*Supplied passage*:
★ ★ ★

— Rome — Lidia Maksymowicz was only two years-old when she was deported to the infamous Nazi death camp of Auschwitz-Birkenau. For three years she was subjected to medical experiments at the hands of Josef Mengele. “All the children knew who Mengele was and were terrified of him,” she says telling her story in the decades following the end of the war.
On Wednesday morning, Maksymowicz was able to greet Pope Francis at the Vatican during the General Audience. During their brief encounter, the Holy Father kissed the number tattooed into her arm.
“With the Holy Father, we understood each other with our eyes,” she told Vatican News after the encounter. “We didn’t have to say anything to each other. There was no need for words.”
Maksymowicz recounted her experience at the death camp earlier this year during a “Festival of Memory” organized by the “Terra del Fuoco Trentino” association in northern Italy, which offered the opportunity for people to listen to witnesses to the tragedy of the Holocaust and virtually visit the concentration camp and extermination centre of Auschwitz-Birkenau.
The program is intended “to live memory as a true experience, remembering that in the world, even today, there are realities that repeat these atrocities,” according to Mirko Bisesti, one of the organisers of the event.

★ ★ ★

*Supplied data*:
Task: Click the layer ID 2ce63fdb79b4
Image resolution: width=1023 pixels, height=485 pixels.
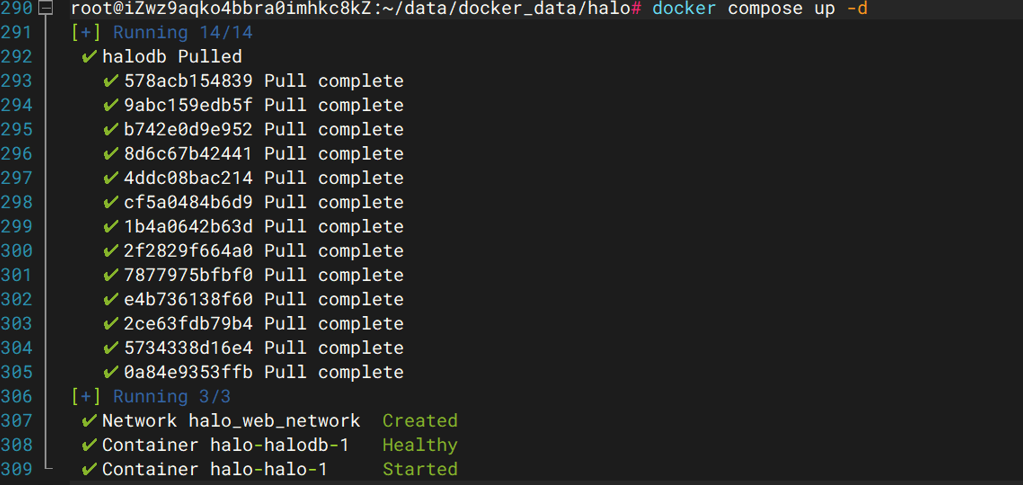Action: pyautogui.click(x=189, y=324)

★ ★ ★

*Exercise instructions*: Transcribe the part of the Auschwitz survivor article starting at "On Wednesday morning, Maksymowicz" and ending after "into her arm.".

*Task response*:
On Wednesday morning, Maksymowicz was able to greet Pope Francis at the Vatican during the General Audience. During their brief encounter, the Holy Father kissed the number tattooed into her arm.